**GIVEN EXERCISE**
Extract each line of the data below that contains the string "resolution". Case counts.

-- START DATA EXCERPTS --

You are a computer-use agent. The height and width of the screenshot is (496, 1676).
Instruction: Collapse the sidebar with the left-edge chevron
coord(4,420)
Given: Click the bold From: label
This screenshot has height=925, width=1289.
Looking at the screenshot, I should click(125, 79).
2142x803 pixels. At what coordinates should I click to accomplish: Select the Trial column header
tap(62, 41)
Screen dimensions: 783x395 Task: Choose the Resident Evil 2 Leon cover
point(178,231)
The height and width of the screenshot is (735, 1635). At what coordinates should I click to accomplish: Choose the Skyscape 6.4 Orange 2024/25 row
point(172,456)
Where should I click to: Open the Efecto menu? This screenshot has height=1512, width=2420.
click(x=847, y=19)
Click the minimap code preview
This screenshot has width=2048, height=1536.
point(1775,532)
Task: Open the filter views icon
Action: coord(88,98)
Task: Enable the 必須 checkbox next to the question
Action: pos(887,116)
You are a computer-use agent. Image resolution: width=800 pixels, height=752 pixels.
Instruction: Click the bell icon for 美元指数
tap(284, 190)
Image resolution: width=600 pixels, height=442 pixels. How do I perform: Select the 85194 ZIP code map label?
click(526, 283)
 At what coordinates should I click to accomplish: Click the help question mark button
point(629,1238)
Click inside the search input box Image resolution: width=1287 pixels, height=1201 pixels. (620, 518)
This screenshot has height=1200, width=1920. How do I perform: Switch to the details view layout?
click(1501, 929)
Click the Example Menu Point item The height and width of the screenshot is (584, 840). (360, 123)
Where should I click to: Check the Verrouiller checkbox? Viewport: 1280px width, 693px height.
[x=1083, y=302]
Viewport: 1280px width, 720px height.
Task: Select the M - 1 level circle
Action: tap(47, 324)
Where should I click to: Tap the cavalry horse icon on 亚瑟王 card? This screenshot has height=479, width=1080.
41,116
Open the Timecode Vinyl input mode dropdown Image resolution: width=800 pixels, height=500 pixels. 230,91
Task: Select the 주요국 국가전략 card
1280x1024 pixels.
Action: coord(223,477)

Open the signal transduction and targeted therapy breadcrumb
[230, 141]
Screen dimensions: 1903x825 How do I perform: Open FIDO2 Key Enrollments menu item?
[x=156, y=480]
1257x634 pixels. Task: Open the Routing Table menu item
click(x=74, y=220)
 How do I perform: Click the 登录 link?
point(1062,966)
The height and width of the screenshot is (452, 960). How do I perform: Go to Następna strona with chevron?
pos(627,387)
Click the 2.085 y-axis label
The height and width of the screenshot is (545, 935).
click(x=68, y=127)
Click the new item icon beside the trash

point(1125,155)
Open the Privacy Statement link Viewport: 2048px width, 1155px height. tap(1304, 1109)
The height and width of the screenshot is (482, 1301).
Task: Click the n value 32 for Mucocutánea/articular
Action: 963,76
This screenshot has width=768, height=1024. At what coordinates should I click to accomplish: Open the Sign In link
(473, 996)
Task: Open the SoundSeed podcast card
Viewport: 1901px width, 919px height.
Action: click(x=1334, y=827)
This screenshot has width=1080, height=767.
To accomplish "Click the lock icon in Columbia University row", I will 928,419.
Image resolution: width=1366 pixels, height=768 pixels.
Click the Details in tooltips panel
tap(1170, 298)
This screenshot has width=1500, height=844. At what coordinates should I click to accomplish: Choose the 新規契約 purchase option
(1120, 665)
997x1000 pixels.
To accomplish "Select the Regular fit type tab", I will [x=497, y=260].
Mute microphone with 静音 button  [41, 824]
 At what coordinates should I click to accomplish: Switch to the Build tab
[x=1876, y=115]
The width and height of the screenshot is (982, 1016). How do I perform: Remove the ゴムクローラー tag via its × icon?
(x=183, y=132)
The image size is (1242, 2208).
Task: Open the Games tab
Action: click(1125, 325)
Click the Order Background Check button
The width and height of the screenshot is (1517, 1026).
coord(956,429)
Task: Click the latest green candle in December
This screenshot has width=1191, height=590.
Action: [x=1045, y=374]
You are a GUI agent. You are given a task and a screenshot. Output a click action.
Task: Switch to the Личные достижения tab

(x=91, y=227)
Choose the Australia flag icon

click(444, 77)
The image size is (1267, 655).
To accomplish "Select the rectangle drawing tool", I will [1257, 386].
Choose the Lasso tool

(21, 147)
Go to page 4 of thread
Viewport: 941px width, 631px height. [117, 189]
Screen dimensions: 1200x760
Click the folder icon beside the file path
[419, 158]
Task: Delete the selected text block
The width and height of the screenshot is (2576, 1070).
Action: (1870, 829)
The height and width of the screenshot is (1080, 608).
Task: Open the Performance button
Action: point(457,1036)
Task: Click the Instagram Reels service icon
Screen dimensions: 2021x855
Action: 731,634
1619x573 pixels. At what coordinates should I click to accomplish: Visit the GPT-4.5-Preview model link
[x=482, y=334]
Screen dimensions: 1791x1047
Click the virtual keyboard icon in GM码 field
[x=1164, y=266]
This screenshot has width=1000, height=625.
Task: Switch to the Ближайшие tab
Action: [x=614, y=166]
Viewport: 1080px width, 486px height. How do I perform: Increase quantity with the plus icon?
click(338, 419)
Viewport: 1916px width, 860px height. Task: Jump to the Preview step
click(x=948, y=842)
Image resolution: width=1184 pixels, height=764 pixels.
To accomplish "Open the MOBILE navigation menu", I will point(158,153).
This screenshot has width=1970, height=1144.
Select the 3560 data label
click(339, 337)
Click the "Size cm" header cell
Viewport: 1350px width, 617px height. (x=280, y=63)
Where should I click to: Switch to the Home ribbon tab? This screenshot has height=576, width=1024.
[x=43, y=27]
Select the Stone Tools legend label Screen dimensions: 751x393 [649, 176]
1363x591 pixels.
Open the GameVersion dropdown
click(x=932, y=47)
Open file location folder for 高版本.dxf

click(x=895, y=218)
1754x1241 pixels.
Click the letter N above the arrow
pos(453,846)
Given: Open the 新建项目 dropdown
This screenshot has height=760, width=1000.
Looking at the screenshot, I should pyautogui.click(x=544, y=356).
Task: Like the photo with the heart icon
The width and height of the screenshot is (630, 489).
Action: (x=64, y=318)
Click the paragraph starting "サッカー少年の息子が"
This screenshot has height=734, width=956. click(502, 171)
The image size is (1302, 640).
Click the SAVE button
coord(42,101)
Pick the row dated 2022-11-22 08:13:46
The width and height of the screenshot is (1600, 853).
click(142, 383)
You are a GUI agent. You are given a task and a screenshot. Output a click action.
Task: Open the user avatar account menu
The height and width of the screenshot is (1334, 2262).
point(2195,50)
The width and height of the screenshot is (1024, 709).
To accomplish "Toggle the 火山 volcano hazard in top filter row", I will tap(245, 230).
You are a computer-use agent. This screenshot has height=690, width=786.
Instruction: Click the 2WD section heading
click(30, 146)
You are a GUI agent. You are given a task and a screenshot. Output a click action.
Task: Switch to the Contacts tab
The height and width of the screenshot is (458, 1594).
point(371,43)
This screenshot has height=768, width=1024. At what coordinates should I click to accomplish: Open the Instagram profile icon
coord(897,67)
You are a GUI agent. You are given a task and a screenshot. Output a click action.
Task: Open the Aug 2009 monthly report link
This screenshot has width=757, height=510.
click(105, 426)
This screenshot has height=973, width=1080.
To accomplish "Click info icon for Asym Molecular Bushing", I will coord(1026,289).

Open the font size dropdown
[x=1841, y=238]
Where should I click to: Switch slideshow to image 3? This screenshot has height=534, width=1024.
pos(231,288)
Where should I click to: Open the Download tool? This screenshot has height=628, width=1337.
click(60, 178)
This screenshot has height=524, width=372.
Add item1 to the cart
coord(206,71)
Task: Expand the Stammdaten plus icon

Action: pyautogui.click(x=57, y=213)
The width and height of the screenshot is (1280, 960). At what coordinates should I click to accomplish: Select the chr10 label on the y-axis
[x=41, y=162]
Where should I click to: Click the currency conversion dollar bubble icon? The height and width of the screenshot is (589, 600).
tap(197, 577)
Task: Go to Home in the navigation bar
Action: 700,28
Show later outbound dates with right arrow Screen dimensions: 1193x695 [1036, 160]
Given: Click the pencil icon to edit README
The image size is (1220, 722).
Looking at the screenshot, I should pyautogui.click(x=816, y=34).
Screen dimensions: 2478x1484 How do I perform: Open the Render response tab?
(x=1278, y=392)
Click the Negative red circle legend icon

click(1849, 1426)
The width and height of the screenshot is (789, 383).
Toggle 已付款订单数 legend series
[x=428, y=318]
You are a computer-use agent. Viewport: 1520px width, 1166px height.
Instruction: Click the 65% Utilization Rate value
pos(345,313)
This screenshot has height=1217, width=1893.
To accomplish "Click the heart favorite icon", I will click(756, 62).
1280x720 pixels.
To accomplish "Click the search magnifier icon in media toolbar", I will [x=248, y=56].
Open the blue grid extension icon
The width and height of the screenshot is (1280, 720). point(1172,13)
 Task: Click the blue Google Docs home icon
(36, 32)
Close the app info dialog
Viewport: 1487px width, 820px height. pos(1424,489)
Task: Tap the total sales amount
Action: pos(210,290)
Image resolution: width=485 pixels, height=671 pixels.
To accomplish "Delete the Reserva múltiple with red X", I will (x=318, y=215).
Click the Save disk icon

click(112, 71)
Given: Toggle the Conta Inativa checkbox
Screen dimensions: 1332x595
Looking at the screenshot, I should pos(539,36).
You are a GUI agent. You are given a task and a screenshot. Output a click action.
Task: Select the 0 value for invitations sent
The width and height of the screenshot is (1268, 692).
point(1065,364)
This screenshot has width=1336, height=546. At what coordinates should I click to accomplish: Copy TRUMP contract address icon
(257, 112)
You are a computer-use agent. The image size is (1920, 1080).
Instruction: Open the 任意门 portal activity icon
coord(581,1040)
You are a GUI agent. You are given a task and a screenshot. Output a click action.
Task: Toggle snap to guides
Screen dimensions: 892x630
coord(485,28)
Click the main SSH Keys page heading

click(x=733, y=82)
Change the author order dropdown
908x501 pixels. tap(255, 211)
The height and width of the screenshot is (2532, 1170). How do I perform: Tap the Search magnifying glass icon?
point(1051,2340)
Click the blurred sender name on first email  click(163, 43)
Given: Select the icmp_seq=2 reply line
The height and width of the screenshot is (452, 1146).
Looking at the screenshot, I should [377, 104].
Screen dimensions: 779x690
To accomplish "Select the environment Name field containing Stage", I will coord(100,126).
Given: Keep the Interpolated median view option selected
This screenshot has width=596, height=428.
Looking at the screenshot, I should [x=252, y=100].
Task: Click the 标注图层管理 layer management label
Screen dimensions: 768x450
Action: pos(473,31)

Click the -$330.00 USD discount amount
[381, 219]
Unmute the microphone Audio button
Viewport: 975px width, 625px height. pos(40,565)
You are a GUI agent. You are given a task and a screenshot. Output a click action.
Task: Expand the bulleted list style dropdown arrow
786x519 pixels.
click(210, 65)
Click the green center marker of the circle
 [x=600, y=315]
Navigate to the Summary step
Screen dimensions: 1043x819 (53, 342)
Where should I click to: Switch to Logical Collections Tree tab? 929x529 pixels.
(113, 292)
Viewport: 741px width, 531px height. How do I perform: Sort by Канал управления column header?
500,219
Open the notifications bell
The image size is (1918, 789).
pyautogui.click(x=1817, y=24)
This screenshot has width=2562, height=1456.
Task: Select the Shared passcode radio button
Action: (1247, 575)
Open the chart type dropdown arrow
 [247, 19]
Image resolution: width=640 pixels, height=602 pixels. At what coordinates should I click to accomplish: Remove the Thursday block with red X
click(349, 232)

-- END DATA EXCERPTS --

**REPLY TO THE EXERCISE**
You are a computer-use agent. Image resolution: width=800 pixels, height=752 pixels.
Image resolution: width=600 pixels, height=442 pixels. How do I perform: Select the 85194 ZIP code map label?
Click inside the search input box Image resolution: width=1287 pixels, height=1201 pixels. (620, 518)
Open the Timecode Vinyl input mode dropdown Image resolution: width=800 pixels, height=500 pixels. 230,91
Image resolution: width=1366 pixels, height=768 pixels.
Image resolution: width=1184 pixels, height=764 pixels.
Image resolution: width=485 pixels, height=671 pixels.
Image resolution: width=640 pixels, height=602 pixels. At what coordinates should I click to accomplish: Remove the Thursday block with red X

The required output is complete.